Die Geschichte des Chores
Die Chorvereinigung „Jung-Wien“ entstand 1946 unter der Leitung von Prof. Leo Lehner. Es war nicht der erste Chor, den Prof. Lehner gründete bzw. leitete. Schon vor dem Krieg war er Chordirektor in der Pfarrkirche Alt-Ottakring und stellte 1926 den „Sängerchor R VII“ (Realschule 7. Bezirk) zusammen – einer der damaligen Sänger war der spätere Kammerschauspieler Prof. Fritz Muliar.
Aus diesem Chor und Schülern des Robert-Hamerling-Realgymnasiums (8. Bezirk) gründete Prof. Leo Lehner 1930 den „Jung-Urania-Chor“, dem u.a. Kammerschauspielerin Prof. Elfriede Ott angehörte. Prof. Lehner war Leiter der Kindersingschule im 5. Bezirk und ab 1932 Chormeister des Volksgesangvereins. Während des Krieges entstand unter seiner Leitung der Soldatenchor des Fliegerhorstes Proßnitz (Mähren).
Nach seiner Rückkehr aus der Kriegsgefangenschaft im November 1945 warb Prof. Lehner Schülerinnen und Schüler der Lehrerbildungsanstalten Hegelgasse und Kundmanngasse für einen Chor an, den er dementsprechend „Chor der Wiener Lehrerbildungsanstalten“ nannte.
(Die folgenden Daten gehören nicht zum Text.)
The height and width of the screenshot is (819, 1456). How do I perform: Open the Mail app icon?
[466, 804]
Um – auf Anraten des damaligen Unterrichtsministers Dr. Felix Hurdes und mit Unterstützung des Wiener Kulturstadtrates Dr. Viktor Matejka – frei von allen Einflüssen und Weisungen zu sein, meldete Prof. Lehner am 20. Mai 1946 die Gründung eines Vereines zur Pflege des Chorgesanges bei der Vereinsbehörde an. Aus dem „Chor der Wiener Lehrerbildungsanstalten“ wurde die Chorvereinigung „Jung-Wien“. Die konstituierende Generalversammlung fand am 9. Juni 1946 im Festsaal des Kolpinghauses Wien 6., Gumpendorfer Straße statt.
Die Zeit, in der die Chorvereinigung „Jung-Wien“ gegründet wurde, erklärt auch ihren Namen: er verdeutlicht den Wunsch nach einem neuen, einem jungen Wien nach Krieg und Zerstörung – und es musste bei Vereinsgründung ein Name her, der den Besatzungsmächten recht war.
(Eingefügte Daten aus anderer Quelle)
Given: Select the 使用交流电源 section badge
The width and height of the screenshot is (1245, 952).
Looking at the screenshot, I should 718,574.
„Jung“ hat hier also nichts mit dem Alter der Chorsängerinnen und -sänger zu tun – obwohl es unter Prof. Lehner eine Altersbeschränkung auf 36 Jahre gab.
Mit dieser Chorgründung machte Prof. Lehner das Richtige zur richtigen Zeit: Er gab den jungen Menschen im Chor eine neue Perspektive für ihr Leben; und er bot dem kulturell ausgehungerten Wiener Publikum junge Stimmen, die hauptsächlich österreichische Werke und Klassiker zur Aufführung brachten.
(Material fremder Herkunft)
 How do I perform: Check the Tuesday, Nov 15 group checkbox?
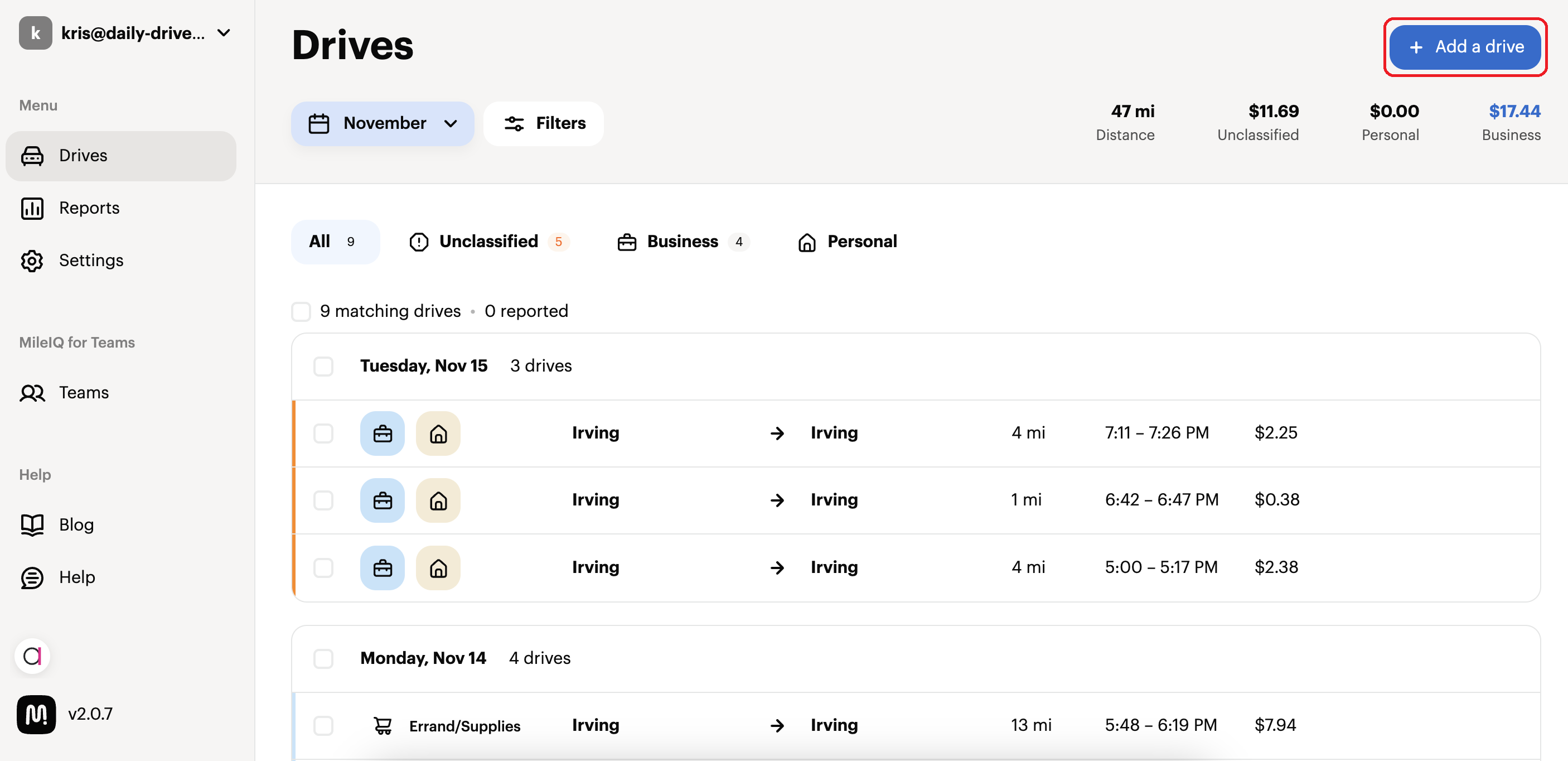pos(323,367)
Wie viele Sängerinnen und Sänger sich seit damals als „JungWienerinnen“ und „Jung-Wiener“ gefühlt haben, ist nur schwer feststellbar. Jedoch gibt es bis heute Kontakt zwischen dem jeweils aktuellen Chor und den früheren Chormitgliedern, die sich 1973 zur „Lehner-Runde“ zusammengeschlossen haben. Zum Anlass der „Lehner-Gedenkmesse“ wurde lange Jahre gemeinsam in der Pfarre Alt-Ottakring musiziert.
Bei „Jung-Wien“-Konzerten sitzen immer wieder unzählige ehemalige Mitglieder in den Reihen der Zuhörer – und spätestens, wenn „Ich hab dich lieb, mein Wien“ als Zugabe gesungen wird, sind sie nicht mehr zu übersehen und zu überhören.